In Minneapolis, construction is underway for a new nearly $1 billion roofed football stadium that has been chosen to host the 2018 Super Bowl and the 2019 Final Four, the climax of the NCAA's annual men's basketball tournament. It's being financed with nearly $500 million from the city and state using federally tax-exempt bonds.

The city maintains that the new construction has also spurred construction of new office space, apartments and a medical clinic near the new stadium.

Michele Kelm-Helgen, chairwoman of the Minnesota Sports Facilities Authority, said the benefits are already evident.

"We already have over $800 million in development in the few plots around the stadium," she said. "All of them have indicated the reason they are making the investment is that they want to be part of this stadium complex."

She said the development includes two office towers being built by Wells Fargo and a hotel project, along with other office buildings and a clinic.

"It's no longer speculation as to what kind of economic development has resulted from the stadium," she said. "It's actual proof."

UP TO CONGRESS

What Congress will do with the president's proposal to eliminate the tax exemption is uncertain. But tax writers have said that making comprehensive tax changes is not out of the question this year.

Obama has changed his mind on the issue. In a 2007 presidential primary debate, he was asked whether he made the right vote in the Illinois legislature to finance an upgrade of Chicago's Soldier Field, where the NFL Chicago Bears play.

"Absolutely, it was the right call because it put a whole bunch of Illinois folks to work, strong labor jobs were created in this stadium, and at the same time, we created an enormous opportunity for economic growth throughout the city of Chicago. And that's good for the state of Illinois," Obama responded.

But according to his budget, he now sees tax-free bond financing as setting up an unfair market.

"Allowing tax-exempt governmental bond financing of stadiums transfers the benefits of tax-exempt financing to private professional sports teams because these private parties benefit from significant use of the facilities," the U.S. Treasury's "Green Book" said in its explanation of the budget. "State and local governments subsidize that use with taxes or other governmental payments to enable the facilities to qualify for tax-exempt governmental bond financing."

The Bloomberg analysis found that in the past 25 years, some 22 NFL teams have played in stadiums that were built or renovated using tax-free public borrowing. Sixty-four other teams — baseball, hockey and basketball — also play in arenas constructed with similar financing.

Over the life of the $17 billion of exempt debt issued to build stadiums since 1986, Bloomberg said, taxpayer subsidies to bondholders will total $4 billion.
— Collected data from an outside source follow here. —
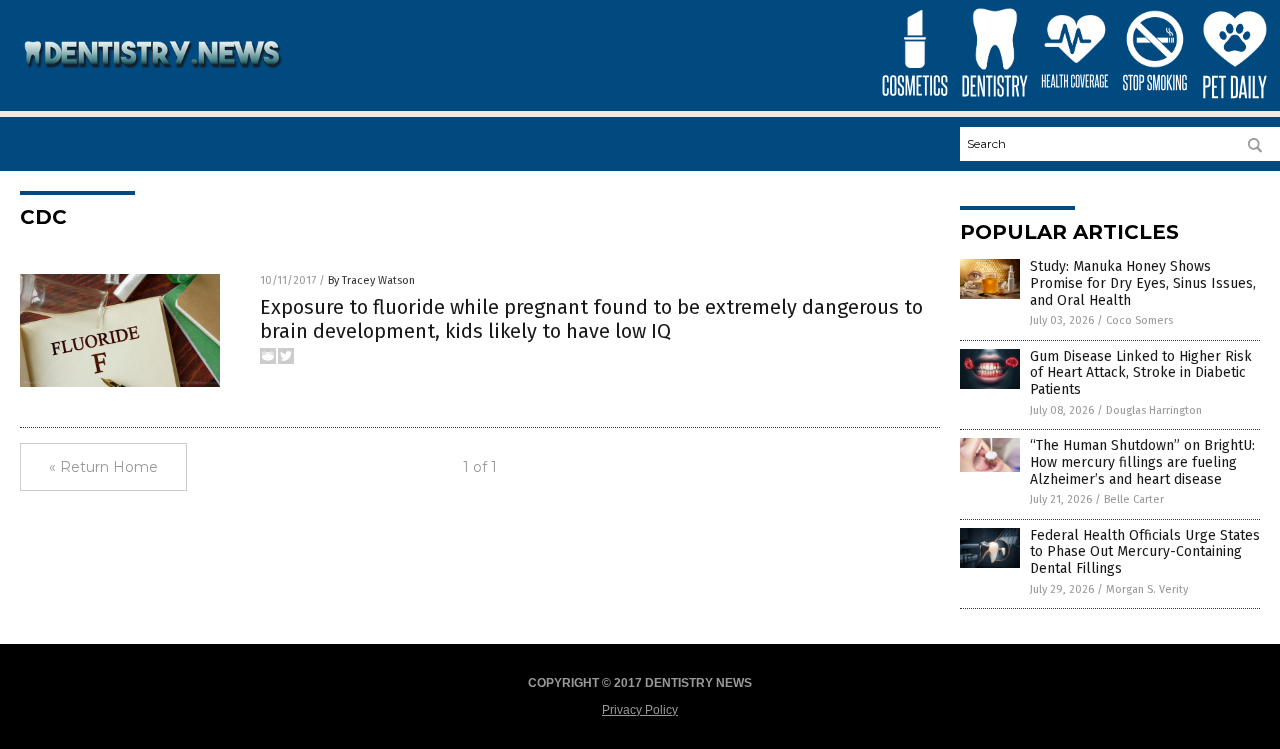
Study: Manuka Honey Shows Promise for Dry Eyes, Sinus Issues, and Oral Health (1143, 283)
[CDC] (153, 81)
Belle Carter (1134, 499)
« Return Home (103, 467)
The tax-free bond provision dates to the 1986 Tax Reform Act. The authors of the bill actually sought to restrict the use of public subsidies for sports teams. The law said that no more than 10% of tax-exempt bonds' debt could be repaid by ticket sales or concession — a provision its authors thought would deter using them to finance stadiums because cities and states wouldn't want to obligate taxpayers to pay off the rest of the financing.

But it didn't work. The bonds became attractive to investors because states and cities got creative in the ways they paid off the rest of the bond obligations.

According to Zimmerman, they've often stuck tourists with the bill by imposing hotel and rental car taxes that raise "a whopping amount of money that's paying off a stadium." Or, he said, they're "sticking constituents with the tax bill."